Najnowsza wystawa w Zachęcie to nowa forma doświadczania sztuki. Kontakt ze sztuką odbywa się tu poprzez zaangażowanie zmysłów, czyli tak jak lubimy najbardziej. 🙂 Znajdziemy tu zróżnicowane strefy i eksponaty do oglądania, dotykania, manipulowania, doświadczania. Mądrze zaprojektowane ekspozycje i przemyślana przestrzeń wystawy. Ogromne brawa za salę z wirującymi skrawkami papieru – absolutny HIT.
Zabawa świetna zarówno dla małych, jak i dużych. Można się tu obsypywać, obrzucać, zakopywać, wrzucać ścinki do zaprojektowanych w ścianach tub z dmuchawami. Bajka! Przynajmniej połowę całej wizyty spędzicie w tym miejscu. Ważne: musicie się nastawić, że po wyjściu z sali kłujące karteczki znajdziecie dosłownie… wszędzie – we włosach, w torebce, a nawet pod bluzką. 😉 Ja jeszcze w domu wyciągnęłam spod ubrania garść konfetti, kolejna czeka na mnie w torebce. 🙂
Ale zdecydowanie najlepsza część wystawy to instalacja CIAŁO. Jest to dość duża przestrzeń pełna zakamarków, poduch, hamaków, wiszących kokonów/dziupli i różnych faktur. Z przyciemnionym światłem, rytmicznymi dźwiękami i możliwością zapadnięcia się w miękkie pufy, możemy jakby powrócić do matczynego łona. Bliskość, ciepło, dotyk, miękkość. Takie było moje pierwsze skojarzenie. 😉
Niezwykle relaksująca i kojąca, zwłaszcza po intensywnych doznaniach w innych strefach wystawy. Dodatkowo na tablicach umieszczonych w sali możemy przeczytać o trzech najważniejszych układach sensorycznych: dotyku, równowadze i czuciu głębokim.
Dzieciaki mogą się tu bujać w huśtawkach z elastycznego materiału, turlać, dźwigać ciężkie poduchy, obkładać się nimi, budować gniazda i inne twierdze, chodzić po długich poduszkach, jak po równoważni. Przestrzeń zaplanowano w taki sposób by dopieścić wspomniane 3 podstawowe systemy zmysłowe. Dla mnie majstersztyk i sensoryczna wisienka na torcie. Brawo!
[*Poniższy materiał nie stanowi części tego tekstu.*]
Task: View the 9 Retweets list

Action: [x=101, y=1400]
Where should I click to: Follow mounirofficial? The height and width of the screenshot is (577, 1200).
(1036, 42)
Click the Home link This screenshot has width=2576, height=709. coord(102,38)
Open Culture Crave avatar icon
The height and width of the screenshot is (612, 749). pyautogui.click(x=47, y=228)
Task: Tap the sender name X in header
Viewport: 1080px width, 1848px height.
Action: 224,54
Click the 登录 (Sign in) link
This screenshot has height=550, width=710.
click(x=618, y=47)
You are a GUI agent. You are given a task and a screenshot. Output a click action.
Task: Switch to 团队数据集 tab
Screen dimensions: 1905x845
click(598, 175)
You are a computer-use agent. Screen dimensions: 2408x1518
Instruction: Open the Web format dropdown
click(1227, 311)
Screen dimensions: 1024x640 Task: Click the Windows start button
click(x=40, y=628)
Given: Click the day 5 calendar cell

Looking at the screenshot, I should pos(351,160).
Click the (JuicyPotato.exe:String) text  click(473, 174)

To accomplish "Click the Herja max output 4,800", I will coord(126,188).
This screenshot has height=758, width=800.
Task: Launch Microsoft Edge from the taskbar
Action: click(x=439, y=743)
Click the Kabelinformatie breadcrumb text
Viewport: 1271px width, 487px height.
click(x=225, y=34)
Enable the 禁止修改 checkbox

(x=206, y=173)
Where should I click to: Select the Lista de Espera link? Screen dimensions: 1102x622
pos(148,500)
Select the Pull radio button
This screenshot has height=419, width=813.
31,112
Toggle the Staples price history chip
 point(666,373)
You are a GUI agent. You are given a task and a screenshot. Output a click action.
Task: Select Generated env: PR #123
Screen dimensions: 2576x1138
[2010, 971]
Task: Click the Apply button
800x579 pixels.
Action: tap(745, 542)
Jest to też strefa najbardziej przyjazna maluszkom – znajdziecie tu nawet specjalne oznaczenie „Uwaga bobasy”. 🙂
Całym moim sensorycznym sercem polecam. Oby jak najwięcej tak dobrych i świadomie zaprojektowanych wystaw dla rodzin z dziećmi.
Informacje praktyczne
Wystawa jest dedykowana dzieciom w wieku 0-10 z opiekunami, ale by w pełni z niej skorzystać trzeba dobrze przemyśleć czas wizyty, zwłaszcza z młodszym dzieckiem. W weekend otwarcia najlepiej sprawdziły się godziny popołudniowo-wieczorne, czyli po 17:00. Nie było tłoku ani gwaru, bardzo przyjemnie, więc z wielu rzeczy mogłyśmy skorzystać indywidualnie, a wyciszająca sala Ciało na prawdę pozwalała na pełny chillout. 🙂 Nie warto pchać się tam w godzinach szczytu, bo zwyczajnie nie skorzystacie. Weźcie to koniecznie pod uwagę!
Z wystawy nie chce się wychodzić, więc zarezerwujcie sobie minimum 2 godziny! 🙂
Wystawie towarzyszą też warsztaty dedykowane najmłodszym – Poranki dla najmłodszych – dla opiekunów z dziećmi 0-2 lata. Zaplanowano je na piątkowe poranki, specjalnie przed otwarciem galerii (każdy piątek aż do 10 kwietnia), więc to może być najlepsza opcja dla rodziców z maluszkami by poobcować razem w ciszy i spokoju w tej niezwykłej przestrzeni. Bilety kupicie na stronie.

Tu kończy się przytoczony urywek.